## Selected excerpt
━━━

Then he said, “Do you know why I have come to you? And now I must return to fight with the prince of Persia; and when I have gone forth, indeed the prince of Greece will come. But I will tell you what is noted in the Scripture of Truth. (No one upholds me against these, except Michael your prince. Also in the first year of Darius the Mede, I, even I, stood up to confirm and strengthen him.)”
Yikes. The angel needs to return to fight? Think about the priorities behind that statement.
First of all, this means that the battle is not a slam-dunk for the good guys. The prince of Persia is apparently no pushover. Given that heavenly battles are generally more important than what’s going on down here, that’s pretty chilling. The fact that he needs to get back now is none too comforting either.
But this also means that his visiting Daniel is important; it’s worth his breaking away from the fight. But why? How could little old Daniel be that important? What can he do with this information that’s worth losing precious time?
Well, little old Daniel just happens to be writing scripture. That will affect countless souls in countless ways. This prophesy is even referenced by the Lord Himself in the Olivet discourse.

━━━

## Given material

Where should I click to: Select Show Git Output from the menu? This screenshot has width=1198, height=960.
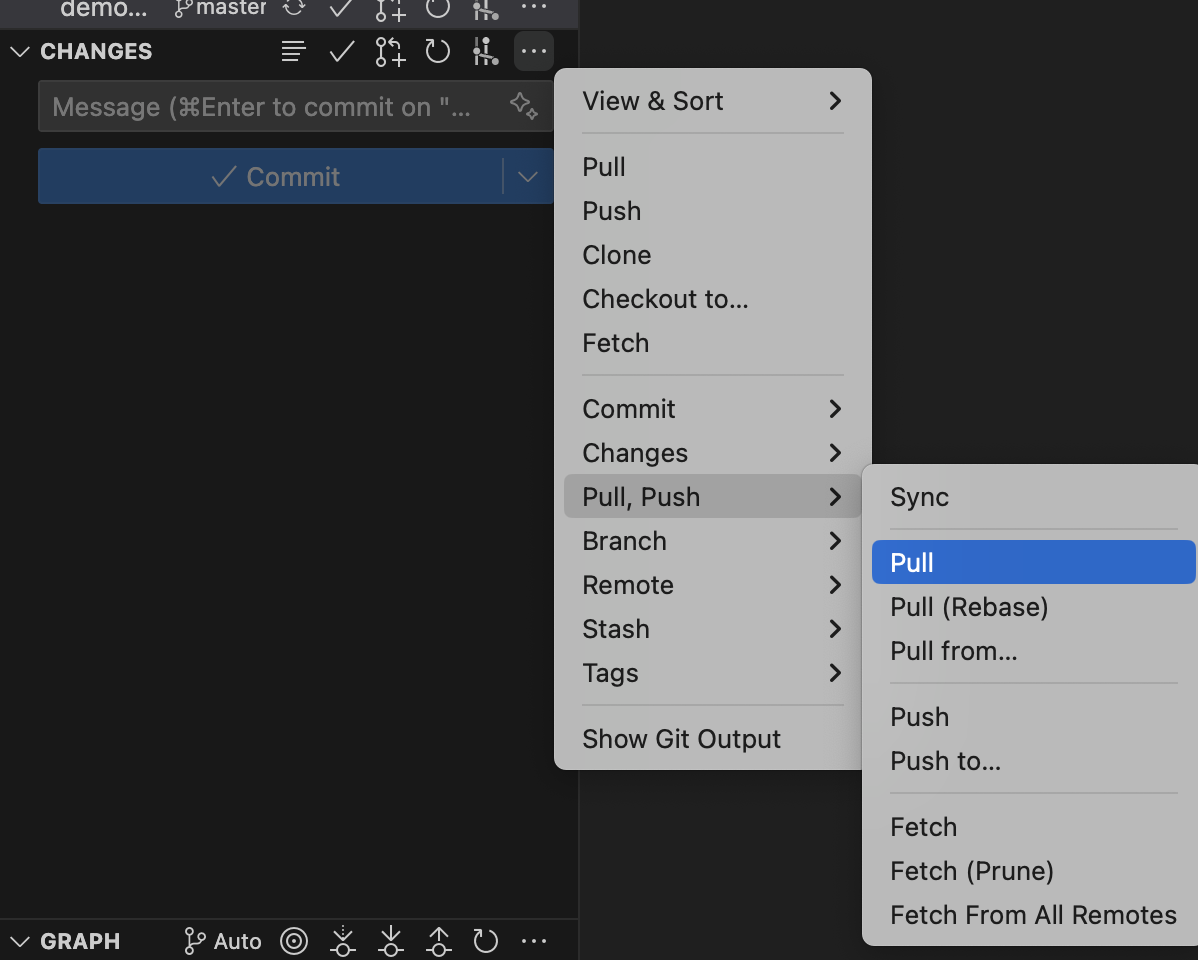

━━━

## List of tasks
1. In the commentary on the angel's visit to Daniel, where does the Lord Himself refer to this prophecy?
2. Pick up the commentary on the angel's visit to Daniel right after its last sentence and keep it going.

## In response
1. In the Olivet discourse.

2.
“Therefore when you see the ‘abomination of desolation,’ spoken of by Daniel the prophet, standing in the holy place” (whoever reads, let him understand), “then let those who are in Judea flee to the mountains.” — Matthew 24:15–16
“So when you see the ‘abomination of desolation,’ spoken of by Daniel the prophet, standing where it ought not” (let the reader understand), “then let those who are in Judea flee to the mountains.” — Mark 13:14
This will color our analysis for the rest of Daniel. Something here is very, very important.
We’ll see the verses Jesus quoted at the end of chapter 11. That passage, and its impact later, makes this vision important all by itself.
The people who listened to Jesus’s advice fled to the hills in AD 70 prior to the Roman siege of Jerusalem. The people who retreated into the city (the standard response) had one of the worst outcomes in human history. At one point, the Romans were crucifying a thousand people a day.
The people listening to Jesus knew exactly what he was talking about because this prophesy was familiar to them. It was familiar to them because part of it had already been fulfilled and part of it hadn’t.
Imagine living in the middle of the fulfillment of a prophesy. You’d already seen some of it come true, yet there was more to come.
That would get my attention.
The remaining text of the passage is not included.